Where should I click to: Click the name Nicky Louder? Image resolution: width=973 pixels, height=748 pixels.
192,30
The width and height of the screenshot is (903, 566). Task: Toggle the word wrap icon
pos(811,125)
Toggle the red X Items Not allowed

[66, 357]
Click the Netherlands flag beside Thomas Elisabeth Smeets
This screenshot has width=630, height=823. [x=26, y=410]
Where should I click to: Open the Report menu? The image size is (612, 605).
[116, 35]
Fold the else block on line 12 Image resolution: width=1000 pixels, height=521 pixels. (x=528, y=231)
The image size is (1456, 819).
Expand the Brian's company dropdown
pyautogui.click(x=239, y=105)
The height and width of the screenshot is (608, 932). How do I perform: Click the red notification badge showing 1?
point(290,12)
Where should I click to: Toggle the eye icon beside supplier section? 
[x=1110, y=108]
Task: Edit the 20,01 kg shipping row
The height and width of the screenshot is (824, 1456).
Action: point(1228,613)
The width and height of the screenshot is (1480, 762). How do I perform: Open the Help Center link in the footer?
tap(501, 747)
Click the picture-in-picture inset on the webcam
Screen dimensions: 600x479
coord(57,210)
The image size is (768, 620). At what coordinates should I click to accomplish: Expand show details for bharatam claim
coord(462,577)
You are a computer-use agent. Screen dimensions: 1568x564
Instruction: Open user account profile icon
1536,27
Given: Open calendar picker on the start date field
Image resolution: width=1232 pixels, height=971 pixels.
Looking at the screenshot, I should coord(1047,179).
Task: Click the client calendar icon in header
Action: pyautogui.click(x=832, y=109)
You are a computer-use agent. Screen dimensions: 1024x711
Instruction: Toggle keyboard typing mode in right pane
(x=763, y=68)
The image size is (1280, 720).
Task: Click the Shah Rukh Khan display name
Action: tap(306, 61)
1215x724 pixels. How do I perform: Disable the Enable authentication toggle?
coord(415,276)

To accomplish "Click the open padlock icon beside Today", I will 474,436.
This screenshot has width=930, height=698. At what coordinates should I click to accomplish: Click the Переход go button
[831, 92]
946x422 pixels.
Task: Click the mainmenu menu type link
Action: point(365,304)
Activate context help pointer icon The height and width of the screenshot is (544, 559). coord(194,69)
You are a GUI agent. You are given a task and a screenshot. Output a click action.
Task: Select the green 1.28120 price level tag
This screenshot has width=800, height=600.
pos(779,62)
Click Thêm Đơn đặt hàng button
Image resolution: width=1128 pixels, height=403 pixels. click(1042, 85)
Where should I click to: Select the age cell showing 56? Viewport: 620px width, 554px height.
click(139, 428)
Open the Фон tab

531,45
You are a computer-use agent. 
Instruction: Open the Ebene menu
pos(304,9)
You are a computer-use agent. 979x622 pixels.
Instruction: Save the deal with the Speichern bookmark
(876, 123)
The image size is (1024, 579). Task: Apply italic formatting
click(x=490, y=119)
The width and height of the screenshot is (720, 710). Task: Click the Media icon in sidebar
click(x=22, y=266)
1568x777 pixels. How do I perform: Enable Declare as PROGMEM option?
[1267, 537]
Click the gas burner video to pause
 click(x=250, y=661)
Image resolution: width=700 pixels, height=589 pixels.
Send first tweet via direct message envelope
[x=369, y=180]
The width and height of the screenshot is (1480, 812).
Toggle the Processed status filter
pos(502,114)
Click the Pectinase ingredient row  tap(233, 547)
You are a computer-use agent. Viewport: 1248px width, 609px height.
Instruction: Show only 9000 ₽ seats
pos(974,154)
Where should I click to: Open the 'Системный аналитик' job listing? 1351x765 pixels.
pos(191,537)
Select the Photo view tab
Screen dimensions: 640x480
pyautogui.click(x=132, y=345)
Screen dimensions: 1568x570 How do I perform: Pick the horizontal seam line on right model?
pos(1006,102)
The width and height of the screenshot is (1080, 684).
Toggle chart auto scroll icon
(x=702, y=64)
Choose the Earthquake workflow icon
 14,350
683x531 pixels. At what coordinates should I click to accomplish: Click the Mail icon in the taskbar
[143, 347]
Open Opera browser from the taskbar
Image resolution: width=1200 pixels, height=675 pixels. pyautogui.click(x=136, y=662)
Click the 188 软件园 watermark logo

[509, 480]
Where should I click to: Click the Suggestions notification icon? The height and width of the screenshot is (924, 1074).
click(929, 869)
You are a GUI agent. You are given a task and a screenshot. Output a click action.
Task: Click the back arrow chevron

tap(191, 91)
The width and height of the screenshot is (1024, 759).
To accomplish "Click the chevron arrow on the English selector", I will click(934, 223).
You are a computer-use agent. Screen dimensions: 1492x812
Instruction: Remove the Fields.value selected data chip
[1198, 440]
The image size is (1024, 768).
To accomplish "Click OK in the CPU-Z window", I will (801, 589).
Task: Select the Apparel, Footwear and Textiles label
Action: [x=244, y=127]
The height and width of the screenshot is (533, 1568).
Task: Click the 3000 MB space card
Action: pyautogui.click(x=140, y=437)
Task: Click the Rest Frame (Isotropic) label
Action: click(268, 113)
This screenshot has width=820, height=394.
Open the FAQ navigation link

◆ **YOUR TASK**
Reproduce the entire listing above exactly, leaving nothing out.

◆ **EXPECTED ANSWER**
Where should I click to: Click the name Nicky Louder? Image resolution: width=973 pixels, height=748 pixels.
192,30
The width and height of the screenshot is (903, 566). Task: Toggle the word wrap icon
pos(811,125)
Toggle the red X Items Not allowed

[66, 357]
Click the Netherlands flag beside Thomas Elisabeth Smeets
This screenshot has width=630, height=823. [x=26, y=410]
Where should I click to: Open the Report menu? The image size is (612, 605).
[116, 35]
Fold the else block on line 12 Image resolution: width=1000 pixels, height=521 pixels. (x=528, y=231)
The image size is (1456, 819).
Expand the Brian's company dropdown
pyautogui.click(x=239, y=105)
The height and width of the screenshot is (608, 932). How do I perform: Click the red notification badge showing 1?
point(290,12)
Where should I click to: Toggle the eye icon beside supplier section? 
[x=1110, y=108]
Task: Edit the 20,01 kg shipping row
The height and width of the screenshot is (824, 1456).
Action: point(1228,613)
The width and height of the screenshot is (1480, 762). How do I perform: Open the Help Center link in the footer?
tap(501, 747)
Click the picture-in-picture inset on the webcam
Screen dimensions: 600x479
coord(57,210)
The image size is (768, 620). At what coordinates should I click to accomplish: Expand show details for bharatam claim
coord(462,577)
You are a computer-use agent. Screen dimensions: 1568x564
Instruction: Open user account profile icon
1536,27
Given: Open calendar picker on the start date field
Image resolution: width=1232 pixels, height=971 pixels.
Looking at the screenshot, I should coord(1047,179).
Task: Click the client calendar icon in header
Action: pyautogui.click(x=832, y=109)
You are a computer-use agent. Screen dimensions: 1024x711
Instruction: Toggle keyboard typing mode in right pane
(x=763, y=68)
The image size is (1280, 720).
Task: Click the Shah Rukh Khan display name
Action: tap(306, 61)
1215x724 pixels. How do I perform: Disable the Enable authentication toggle?
coord(415,276)

To accomplish "Click the open padlock icon beside Today", I will 474,436.
This screenshot has width=930, height=698. At what coordinates should I click to accomplish: Click the Переход go button
[831, 92]
946x422 pixels.
Task: Click the mainmenu menu type link
Action: point(365,304)
Activate context help pointer icon The height and width of the screenshot is (544, 559). coord(194,69)
You are a GUI agent. You are given a task and a screenshot. Output a click action.
Task: Select the green 1.28120 price level tag
This screenshot has width=800, height=600.
pos(779,62)
Click Thêm Đơn đặt hàng button
Image resolution: width=1128 pixels, height=403 pixels. click(1042, 85)
Where should I click to: Select the age cell showing 56? Viewport: 620px width, 554px height.
click(139, 428)
Open the Фон tab

531,45
You are a computer-use agent. 
Instruction: Open the Ebene menu
pos(304,9)
You are a computer-use agent. 979x622 pixels.
Instruction: Save the deal with the Speichern bookmark
(876, 123)
The image size is (1024, 579). Task: Apply italic formatting
click(x=490, y=119)
The width and height of the screenshot is (720, 710). Task: Click the Media icon in sidebar
click(x=22, y=266)
1568x777 pixels. How do I perform: Enable Declare as PROGMEM option?
[1267, 537]
Click the gas burner video to pause
 click(x=250, y=661)
Image resolution: width=700 pixels, height=589 pixels.
Send first tweet via direct message envelope
[x=369, y=180]
The width and height of the screenshot is (1480, 812).
Toggle the Processed status filter
pos(502,114)
Click the Pectinase ingredient row  tap(233, 547)
You are a computer-use agent. Viewport: 1248px width, 609px height.
Instruction: Show only 9000 ₽ seats
pos(974,154)
Where should I click to: Open the 'Системный аналитик' job listing? 1351x765 pixels.
pos(191,537)
Select the Photo view tab
Screen dimensions: 640x480
pyautogui.click(x=132, y=345)
Screen dimensions: 1568x570 How do I perform: Pick the horizontal seam line on right model?
pos(1006,102)
The width and height of the screenshot is (1080, 684).
Toggle chart auto scroll icon
(x=702, y=64)
Choose the Earthquake workflow icon
 14,350
683x531 pixels. At what coordinates should I click to accomplish: Click the Mail icon in the taskbar
[143, 347]
Open Opera browser from the taskbar
Image resolution: width=1200 pixels, height=675 pixels. pyautogui.click(x=136, y=662)
Click the 188 软件园 watermark logo

[509, 480]
Where should I click to: Click the Suggestions notification icon? The height and width of the screenshot is (924, 1074).
click(929, 869)
You are a GUI agent. You are given a task and a screenshot. Output a click action.
Task: Click the back arrow chevron

tap(191, 91)
The width and height of the screenshot is (1024, 759).
To accomplish "Click the chevron arrow on the English selector", I will click(934, 223).
You are a computer-use agent. Screen dimensions: 1492x812
Instruction: Remove the Fields.value selected data chip
[1198, 440]
The image size is (1024, 768).
To accomplish "Click OK in the CPU-Z window", I will (801, 589).
Task: Select the Apparel, Footwear and Textiles label
Action: [x=244, y=127]
The height and width of the screenshot is (533, 1568).
Task: Click the 3000 MB space card
Action: pyautogui.click(x=140, y=437)
Task: Click the Rest Frame (Isotropic) label
Action: click(268, 113)
This screenshot has width=820, height=394.
Open the FAQ navigation link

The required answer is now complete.